Define A relation S for subset of R by S=[{A,B:ACR,B is improper

Subset to R,[A/B]u[B/A]is finite prove that s is an equivalent relation and the family of finite subset of R one equivalent class

To prove that the relation S is an equivalence relation, we need to show that it satisfies three properties: reflexivity, symmetry, and transitivity.
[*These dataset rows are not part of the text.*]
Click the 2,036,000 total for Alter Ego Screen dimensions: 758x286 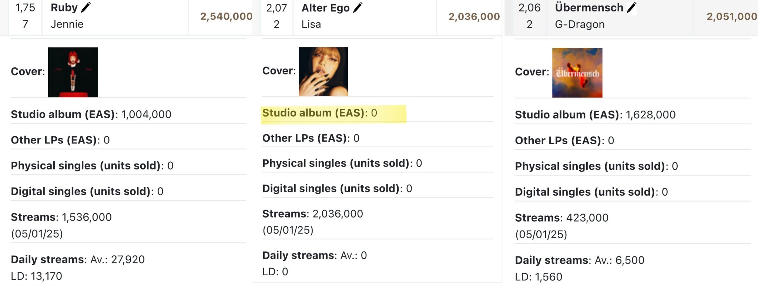[x=474, y=16]
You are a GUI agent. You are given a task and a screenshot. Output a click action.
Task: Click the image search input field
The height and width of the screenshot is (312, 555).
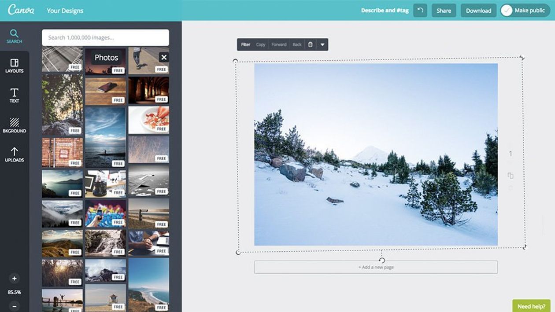(105, 38)
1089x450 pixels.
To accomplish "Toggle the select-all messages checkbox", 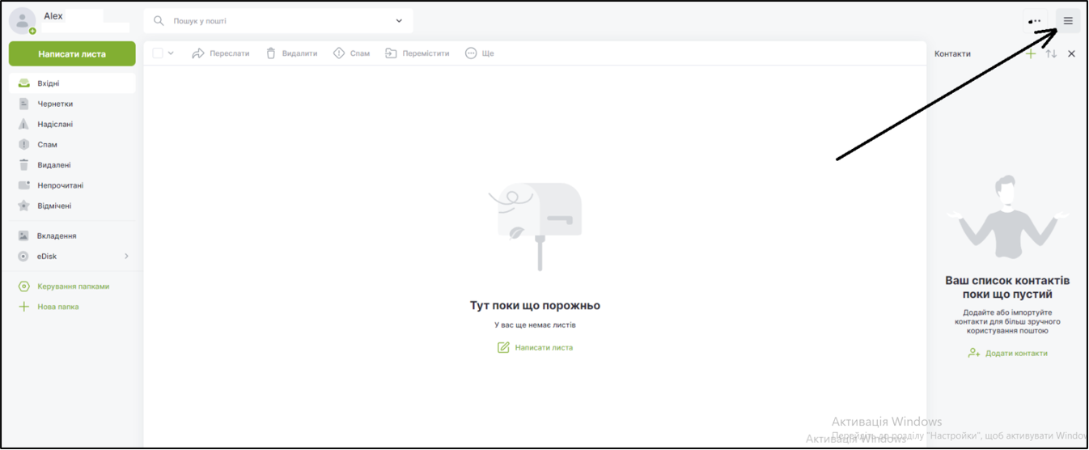I will tap(158, 53).
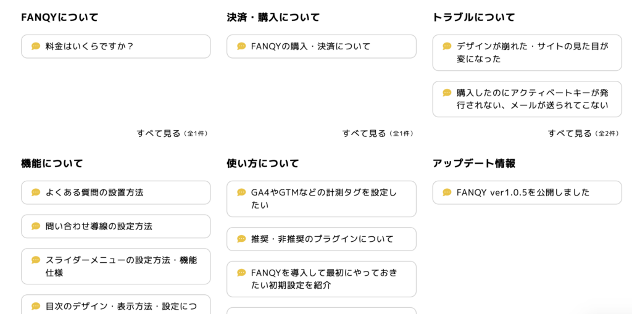Viewport: 632px width, 314px height.
Task: Open 料金はいくらですか？ article
Action: 89,46
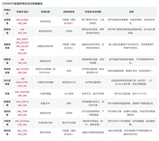Screen dimensions: 159x141
Task: Click the 全局变量 row label
Action: tap(7, 21)
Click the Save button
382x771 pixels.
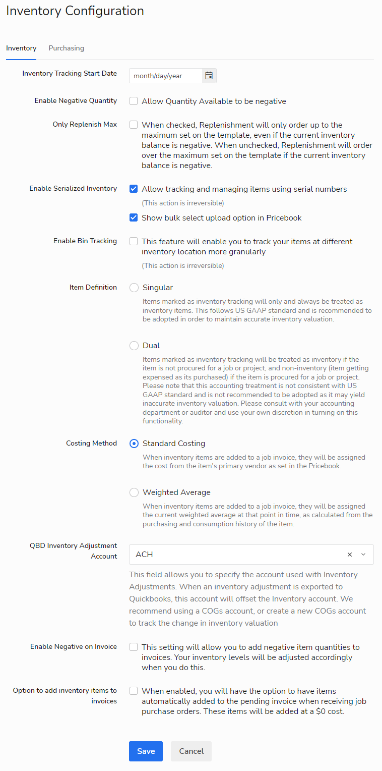tap(146, 751)
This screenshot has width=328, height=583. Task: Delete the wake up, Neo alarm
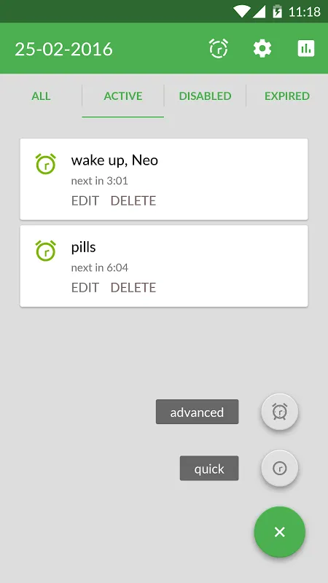point(133,201)
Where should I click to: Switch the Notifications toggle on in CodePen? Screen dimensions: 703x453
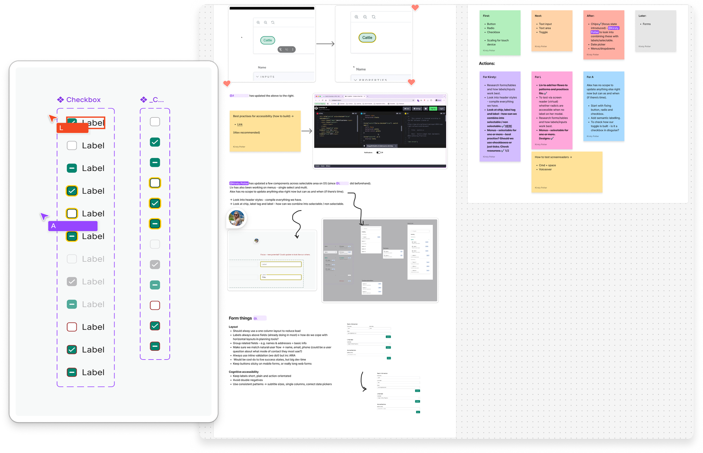[x=378, y=152]
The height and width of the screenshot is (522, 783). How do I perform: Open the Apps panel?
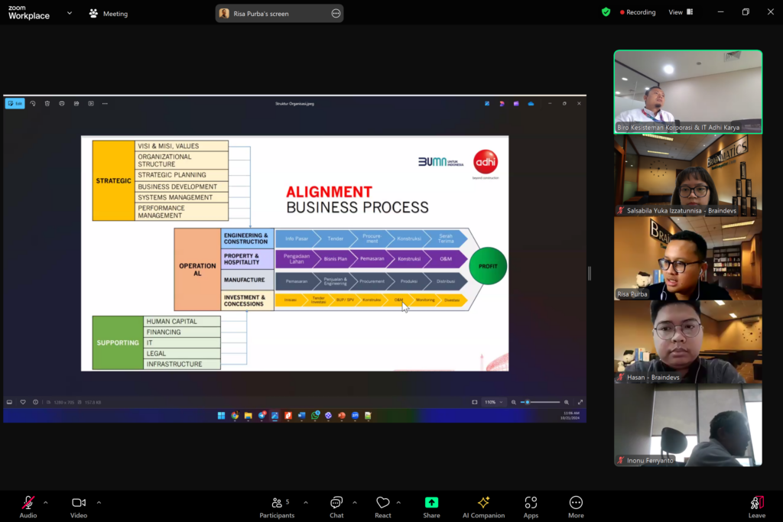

1. Reflexivity: We need to show that every set A in R is related to itself, meaning ASA. In this case, since we are given that B is an improper subset of A, we know that A ⊂ B is not true. Therefore, A cannot be equal to B, which implies that ASA is false. Hence, the relation S is not reflexive.

2. Symmetry: We need to show that if A is related to B, then B is related to A, which can be represented as ASB implies BSA. Here, we are given that [A/B] ∪ [B/A] is finite. To prove symmetry, let's consider two sets, A and B, where A is related to B. This means that either A ⊂ B or B ⊂ A. Without loss of generality, let's assume A ⊂ B. Now, we need to show that B is related to A, i.e., B ⊂ A. To show this, we can use proof by contradiction. If B is not a subset of A, then we can always find an element x ∈ (B \ A) such that x ∉ A. But this contradicts the given fact that [A/B] ∪ [B/A] is finite because we can construct infinitely many x's. Therefore, B ⊂ A, and we have shown that ASB implies BSA, proving symmetry for the relation S.

3. Transitivity: We need to show that if A is related to B and B is related to C, then A is related to C, which can be represented as ASB and BSC implies ASC. Let's assume that A is related to B, which means either A ⊂ B or B ⊂ A. Similarly, let's assume B is related to C, which means either B ⊂ C or C ⊂ B. We need to prove that A is related to C, i.e., either A ⊂ C or C ⊂ A. We consider four possible cases:
a) If A ⊂ B and B ⊂ C, then A ⊂ C.
b) If A ⊂ B and C ⊂ B, then C ⊂ B ⊂ A.
c) If B ⊂ A and C ⊂ B, then C ⊂ B ⊂ A.
d) If B ⊂ A and B ⊂ C, then C ⊂ B ⊂ A.

In all cases, we have either A ⊂ C or C ⊂ A, which means A is related to C, proving transitivity.

Now, let's discuss the second part of the question: "the family of finite subsets of R forms one equivalence class."

For a set A in R, the equivalence class [A] consists of all sets B such that B is an improper subset of A and [A/B] ∪ [B/A] is finite. To show that the family of finite subsets of R forms one equivalence class, we need to establish that every finite subset of R is related to every other finite subset of R.

Consider two finite subsets of R, A and B. Since both subsets are finite, the union A ∪ B is also finite. Therefore, [A/B] ∪ [B/A] is finite, satisfying the condition for the equivalence class. Hence, any two finite subsets of R belong to the same equivalence class.

In conclusion, the relation S is not an equivalence relation since it doesn't satisfy reflexivity. However, the family of finite subsets of R forms one equivalence class.